The main assumption behind this model is that prey behave linearly to the amount of food available and to the capacity of the predator to forage them. However, the animal’s behavior in nature is influenced by its internal state, as well as environmental factors: on the one hand, it will prefer to risk high predation pressure rather than starve, while a full gut will favor a safer strategy. Thus, individuals can be pushed to deviate form the ideal repartition between habitat (Alonzo 2002) but at a cost of increase competition between conspecific (Flaxman and Reeve 2006). Further, spending time in the deep habitat, either by adopting a deep strategy or a DVM, often results in a reduced growth rate or slower egg development due to a lower ambient temperature. Organisms are often preyed on by different kinds of predators (tactile, visual hunters) and therefore must make a trade-off in their behavior to avoid their most dangerous predators, while still maintaining a high feeding rate. High plasticity in the vertical pattern has been observed in some species of zooplankton as a function of their different predator abundance (Frost and Bollens 1992), thus showing the wide range of responses zooplankton can produce in relation to predation pressure.

Although it was not investigated here, some organisms also perform reverse DVM. This pattern has been observed for small organisms, especially when their main predators use tactile sense and are themselves predated by high-performance visual hunters (Frost and Bollens 1992; Ohman 1990). We also assumed a clear compartmentalization in the food chain.

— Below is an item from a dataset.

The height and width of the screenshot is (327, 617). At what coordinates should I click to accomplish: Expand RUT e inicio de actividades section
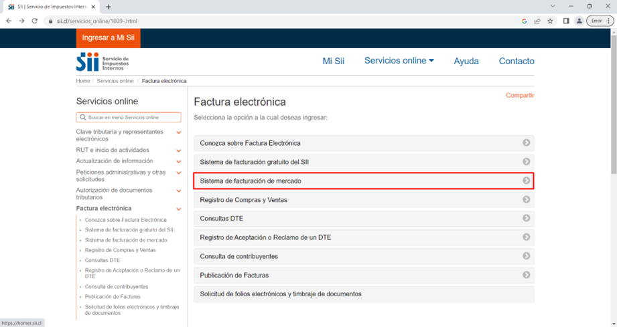coord(178,150)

However, predators often forage more than one trophic level distant. The different migration patterns emerging from scenario 2 and 3 and the results from Rosenheim (2004) show the link between trophic relationships and the behaviors they mediated.

Conclusion

Whereas prior investigations of predator–prey interaction using game theory mainly focused in static ways on the predator–prey distribution between two habitats, we show here that DVM between two habitats with different characteristics can be a sustainable strategy under conditions in which predation pressure and food availability are balanced. A game theory approach allows equal consideration of both the predator’s and prey’s behavior, each pursuing their own goals and responding to environmental conditions and the behavior of conspecific and interspecific players in order to find the best strategy. These considerations reproduce many of the features of DVM observed in nature as well as leading to the emergence of mixed strategies as a possible evolutionary stable state and cascading behavioral effects that project beyond the nearest trophic levels.